Things got off to a rocky start as we lost about 16 in the brooder.  We returned from vacation to find that some birds had been without water for a few days because the "sitter" had forgotten to remove the plug at the base of the waterer.  Two weeks later, when I was moving them to pasture, I had a feeling something wasn't right. The birds just seemed smaller than usual.  It was then that calamity struck; a cold front moved through, bringing rain.  It wasn't anything extreme, mind you - we've seen worse, but I woke up to find 95 dead chickens that morning. I was shocked!  We lost another 25 a few weeks later, during a storm that had tornadoes dancing all around us and 6 inches of rain flooding the pastures.  We’ve had losses before due to weather, but never more than a half dozen.  Something was definitely happening - but I couldn't put my finger on what it was.
Then came graduation day.  As I was loading up the chickens into the crates, I could tell that they were way undersized,  but it wasn’t until we got them back from the processor that I realized how big the impact would be.  Normally our birds dress out at around 3.5 pounds, but the birds in this batch were only 2 pounds!  Instead of a nice plump breast, we had thin breasts weighing in at 1/4 what they ought to weigh.  Not only did I have 70 out of the 200 I started with, but they were half the size they should have been.

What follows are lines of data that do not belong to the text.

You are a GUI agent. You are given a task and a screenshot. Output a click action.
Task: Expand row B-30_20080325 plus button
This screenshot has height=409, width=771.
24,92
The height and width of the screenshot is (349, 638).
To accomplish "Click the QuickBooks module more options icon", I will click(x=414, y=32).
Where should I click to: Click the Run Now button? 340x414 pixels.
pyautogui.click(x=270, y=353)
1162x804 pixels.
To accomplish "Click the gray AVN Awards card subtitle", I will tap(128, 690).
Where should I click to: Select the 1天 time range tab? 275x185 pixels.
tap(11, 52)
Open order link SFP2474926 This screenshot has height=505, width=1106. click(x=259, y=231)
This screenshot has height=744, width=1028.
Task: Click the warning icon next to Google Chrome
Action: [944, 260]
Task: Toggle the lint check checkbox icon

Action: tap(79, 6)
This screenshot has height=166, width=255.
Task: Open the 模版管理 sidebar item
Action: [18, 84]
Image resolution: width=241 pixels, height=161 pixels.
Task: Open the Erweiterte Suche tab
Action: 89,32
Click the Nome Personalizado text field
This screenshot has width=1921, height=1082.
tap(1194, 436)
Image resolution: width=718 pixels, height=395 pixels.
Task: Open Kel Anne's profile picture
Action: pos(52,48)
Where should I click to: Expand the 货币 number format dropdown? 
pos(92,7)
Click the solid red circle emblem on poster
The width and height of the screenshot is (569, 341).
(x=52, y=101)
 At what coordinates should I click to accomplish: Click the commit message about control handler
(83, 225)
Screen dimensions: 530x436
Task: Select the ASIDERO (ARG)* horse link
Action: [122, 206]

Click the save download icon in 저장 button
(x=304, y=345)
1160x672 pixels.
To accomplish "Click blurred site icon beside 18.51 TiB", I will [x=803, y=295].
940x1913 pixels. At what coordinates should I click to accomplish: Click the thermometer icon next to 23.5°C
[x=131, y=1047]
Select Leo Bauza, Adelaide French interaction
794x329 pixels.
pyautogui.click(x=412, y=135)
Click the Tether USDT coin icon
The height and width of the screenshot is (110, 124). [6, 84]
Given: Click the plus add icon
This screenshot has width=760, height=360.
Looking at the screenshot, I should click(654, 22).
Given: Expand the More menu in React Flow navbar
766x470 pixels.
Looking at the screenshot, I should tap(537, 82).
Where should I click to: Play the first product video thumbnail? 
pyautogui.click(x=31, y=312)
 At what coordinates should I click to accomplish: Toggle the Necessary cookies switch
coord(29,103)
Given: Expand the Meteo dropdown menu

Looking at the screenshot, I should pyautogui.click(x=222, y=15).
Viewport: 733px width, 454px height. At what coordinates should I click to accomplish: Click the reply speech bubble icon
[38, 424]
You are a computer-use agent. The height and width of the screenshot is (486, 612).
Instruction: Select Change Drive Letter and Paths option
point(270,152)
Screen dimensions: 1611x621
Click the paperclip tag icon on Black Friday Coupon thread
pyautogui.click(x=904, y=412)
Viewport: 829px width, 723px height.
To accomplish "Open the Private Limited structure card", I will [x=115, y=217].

Throughout this whole experience, I was scratching my head wondering what I was doing wrong. Initially, I blamed it on the lack of water during their first weeks in the brooder, and I'm sure that contributed, but it would have affected only half of the batch.  After we lost 95 chicks to a minor cold snap, I wasn't sure what to think, but when I looked at the packaged birds and saw how small they were, something clicked.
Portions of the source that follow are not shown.